Figure 1: Plasmids used in polymerase chain reaction mutagenesis and in construction of mutagenized unc operon plasmids. Key restriction digest sites are shown. The unc fragments in the plasmids are shaded.





Complementation of Chromosomal unc Deletion Mutant

Strain MO204 (AN346, Deltaunc (B-C), Ilv) (Fraga et al., 1994) was transformed with pMO142 and its mutant derivatives. Transformant colonies were transferred to minimal medium 63 agar plates (Miller, 1972), containing 22 mM succinate as carbon source and incubated at 37 °C with scoring for growth after 1-5 days.

Membrane Preparations, Assays, and Buffers

Cells were grown on M63 minimal medium containing 1% glucose, 2 mg/liter thiamine, 0.2 mML-arginine, 0.2 mM uracil, 0.02 mM dihydroxybenzoic acid, and supplemented with 10% LB (Miller, 1972). Ampicillin was added to a final concentration of 100 mg/liter. Membranes were prepared in TMG buffer (50 mM Tris-HCl, pH 7.5, 5 mM MgCl(2), and 10% glycerol) by rupture of cells in a French press (Mosher et al., 1985). Protein and ATPase activity were determined as described (Fillingame, 1975). HMK buffer (10 mM HEPES-NaOH, pH 7.5, 5 mM MgCl(2), 300 mM KCl) was used in the ACMA (^2)quenching experiments. Fluorescence measurements were made as described in Zhang and Fillingame(1994).

Gel Electrophoresis and Immunoblotting Analysis

Membrane vesicles were incubated in SDS sample buffer (62.5 mM Tris-HCl, pH 6.8, 2% SDS, 10% glycerol, and 0.01% bromphenol blue) in the absence of reducing agent at 5 mg of protein/ml at room temperature for 1 h. The solubilized membrane proteins were separated by SDS-polyacrylamide gel electrophoresis using a 12% acrylamide gel and the Tris-Tricine buffer prepared according to Schagger and von Jagow(1987). Proteins in the gel were transferred electrophoretically onto nitrocellulose paper (Towbin et al., 1979).

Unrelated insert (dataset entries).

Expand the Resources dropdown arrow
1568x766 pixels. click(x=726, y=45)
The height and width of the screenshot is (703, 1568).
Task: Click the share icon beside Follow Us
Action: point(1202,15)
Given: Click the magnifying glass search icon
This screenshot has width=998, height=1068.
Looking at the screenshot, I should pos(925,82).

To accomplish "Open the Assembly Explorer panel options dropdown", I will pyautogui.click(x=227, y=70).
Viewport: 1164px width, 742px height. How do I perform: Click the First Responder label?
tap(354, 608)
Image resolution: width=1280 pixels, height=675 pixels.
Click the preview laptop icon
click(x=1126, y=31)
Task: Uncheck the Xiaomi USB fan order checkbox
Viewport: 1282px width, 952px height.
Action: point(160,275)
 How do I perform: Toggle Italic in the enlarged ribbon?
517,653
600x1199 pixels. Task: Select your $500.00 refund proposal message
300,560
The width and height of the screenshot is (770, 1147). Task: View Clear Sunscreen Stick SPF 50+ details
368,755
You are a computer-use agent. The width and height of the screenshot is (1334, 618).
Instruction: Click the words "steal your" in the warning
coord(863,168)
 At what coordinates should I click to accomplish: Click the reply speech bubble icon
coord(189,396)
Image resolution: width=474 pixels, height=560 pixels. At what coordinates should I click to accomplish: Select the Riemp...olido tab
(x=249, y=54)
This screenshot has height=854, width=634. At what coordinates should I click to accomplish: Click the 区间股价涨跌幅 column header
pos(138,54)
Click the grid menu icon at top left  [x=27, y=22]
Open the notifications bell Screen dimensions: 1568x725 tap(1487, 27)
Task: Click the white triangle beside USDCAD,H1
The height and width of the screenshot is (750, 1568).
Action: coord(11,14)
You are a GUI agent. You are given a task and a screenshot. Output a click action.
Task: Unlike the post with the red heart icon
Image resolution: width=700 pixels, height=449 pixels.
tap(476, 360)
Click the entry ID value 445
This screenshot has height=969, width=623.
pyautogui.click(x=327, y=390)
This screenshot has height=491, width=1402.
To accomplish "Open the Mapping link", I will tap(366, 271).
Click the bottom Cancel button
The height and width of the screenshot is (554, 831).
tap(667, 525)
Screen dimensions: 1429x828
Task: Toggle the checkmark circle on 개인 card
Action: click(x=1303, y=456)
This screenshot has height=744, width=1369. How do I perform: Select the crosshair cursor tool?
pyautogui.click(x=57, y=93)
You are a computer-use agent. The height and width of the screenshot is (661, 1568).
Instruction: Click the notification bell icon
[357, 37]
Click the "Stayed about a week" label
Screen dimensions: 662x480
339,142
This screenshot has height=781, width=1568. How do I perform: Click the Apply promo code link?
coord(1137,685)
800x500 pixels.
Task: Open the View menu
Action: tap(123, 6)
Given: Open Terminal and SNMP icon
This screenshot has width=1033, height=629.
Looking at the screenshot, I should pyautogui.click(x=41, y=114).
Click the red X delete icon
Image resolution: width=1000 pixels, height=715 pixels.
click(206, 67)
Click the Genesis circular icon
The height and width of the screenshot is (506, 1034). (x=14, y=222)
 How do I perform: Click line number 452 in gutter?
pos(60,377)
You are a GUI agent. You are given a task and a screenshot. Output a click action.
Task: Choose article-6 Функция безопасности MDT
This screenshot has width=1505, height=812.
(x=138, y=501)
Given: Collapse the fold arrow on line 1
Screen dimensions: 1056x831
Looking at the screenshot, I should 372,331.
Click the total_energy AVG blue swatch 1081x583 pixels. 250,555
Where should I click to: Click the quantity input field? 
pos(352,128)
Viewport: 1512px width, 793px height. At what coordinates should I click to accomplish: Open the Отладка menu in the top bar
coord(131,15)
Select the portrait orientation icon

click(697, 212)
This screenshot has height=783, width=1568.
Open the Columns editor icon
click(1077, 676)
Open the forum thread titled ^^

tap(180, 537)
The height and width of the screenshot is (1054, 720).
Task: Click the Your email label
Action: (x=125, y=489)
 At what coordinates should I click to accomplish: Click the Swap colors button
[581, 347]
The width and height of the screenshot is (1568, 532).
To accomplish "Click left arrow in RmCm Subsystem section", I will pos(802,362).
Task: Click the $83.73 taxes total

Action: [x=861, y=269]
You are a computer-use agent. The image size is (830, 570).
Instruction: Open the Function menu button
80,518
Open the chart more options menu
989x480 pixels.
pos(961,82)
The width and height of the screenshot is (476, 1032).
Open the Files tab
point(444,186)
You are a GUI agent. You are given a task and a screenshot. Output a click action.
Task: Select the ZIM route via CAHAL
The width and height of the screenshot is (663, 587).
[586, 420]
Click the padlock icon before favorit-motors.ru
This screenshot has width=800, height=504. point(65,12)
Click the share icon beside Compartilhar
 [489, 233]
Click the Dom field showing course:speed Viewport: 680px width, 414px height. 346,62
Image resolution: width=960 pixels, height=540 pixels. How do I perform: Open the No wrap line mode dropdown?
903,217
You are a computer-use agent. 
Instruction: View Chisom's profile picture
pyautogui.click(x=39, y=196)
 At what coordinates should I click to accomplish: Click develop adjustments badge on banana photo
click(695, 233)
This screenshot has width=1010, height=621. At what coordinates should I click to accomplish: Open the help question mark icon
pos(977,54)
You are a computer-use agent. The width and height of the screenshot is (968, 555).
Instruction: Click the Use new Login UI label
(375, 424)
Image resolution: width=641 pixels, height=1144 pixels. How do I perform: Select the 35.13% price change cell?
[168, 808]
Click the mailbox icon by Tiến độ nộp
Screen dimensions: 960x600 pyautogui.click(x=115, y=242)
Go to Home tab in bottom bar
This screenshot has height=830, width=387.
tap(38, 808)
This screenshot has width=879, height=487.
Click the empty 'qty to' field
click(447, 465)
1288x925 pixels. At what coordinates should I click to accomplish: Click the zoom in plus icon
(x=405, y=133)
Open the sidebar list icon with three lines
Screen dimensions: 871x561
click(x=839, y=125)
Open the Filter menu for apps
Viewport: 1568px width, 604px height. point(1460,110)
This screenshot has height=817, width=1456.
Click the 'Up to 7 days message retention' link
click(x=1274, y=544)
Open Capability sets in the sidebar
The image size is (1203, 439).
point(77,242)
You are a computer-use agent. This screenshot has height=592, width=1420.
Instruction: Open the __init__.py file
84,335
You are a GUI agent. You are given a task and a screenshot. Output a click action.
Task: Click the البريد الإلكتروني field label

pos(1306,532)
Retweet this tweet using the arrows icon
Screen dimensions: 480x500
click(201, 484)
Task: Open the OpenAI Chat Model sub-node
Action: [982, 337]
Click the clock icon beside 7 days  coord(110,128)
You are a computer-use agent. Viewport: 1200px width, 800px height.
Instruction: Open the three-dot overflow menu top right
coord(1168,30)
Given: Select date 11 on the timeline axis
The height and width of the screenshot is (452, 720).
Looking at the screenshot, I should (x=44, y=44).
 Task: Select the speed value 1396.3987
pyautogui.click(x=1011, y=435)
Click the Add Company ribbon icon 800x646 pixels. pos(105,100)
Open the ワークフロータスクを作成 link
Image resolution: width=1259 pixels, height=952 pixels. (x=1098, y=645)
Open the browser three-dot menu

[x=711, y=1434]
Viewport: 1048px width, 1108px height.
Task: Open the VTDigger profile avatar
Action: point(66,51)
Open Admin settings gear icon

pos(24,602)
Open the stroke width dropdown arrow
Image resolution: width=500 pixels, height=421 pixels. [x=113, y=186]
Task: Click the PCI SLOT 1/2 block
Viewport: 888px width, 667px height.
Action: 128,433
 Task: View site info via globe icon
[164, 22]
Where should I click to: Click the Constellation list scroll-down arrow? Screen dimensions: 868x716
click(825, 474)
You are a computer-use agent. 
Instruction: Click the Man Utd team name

Immunostaining was carried out using the ``Enhanced Chemiluminescence System'' (Amersham Corp.). The rabbit antiserum to subunit c used was that described by Girvin et al.(1989). Antibodies that nonspecifically cross-reacted with E. coli membrane proteins were removed by preabsorption with membranes prepared from a mutant strain with a deleted unc operon (Girvin et al. 1989). The mouse monoclonal antibody to subunit (13-A7, II; Aggeler et al., 1990) was a gift from Dr. R. Capaldi (University of Oregon, Eugene, OR). Subunit c was purified as described by Hermolin and Fillingame (1989). Purified subunit was a gift from Dr. S. Dunn (University of Western Ontario, Canada).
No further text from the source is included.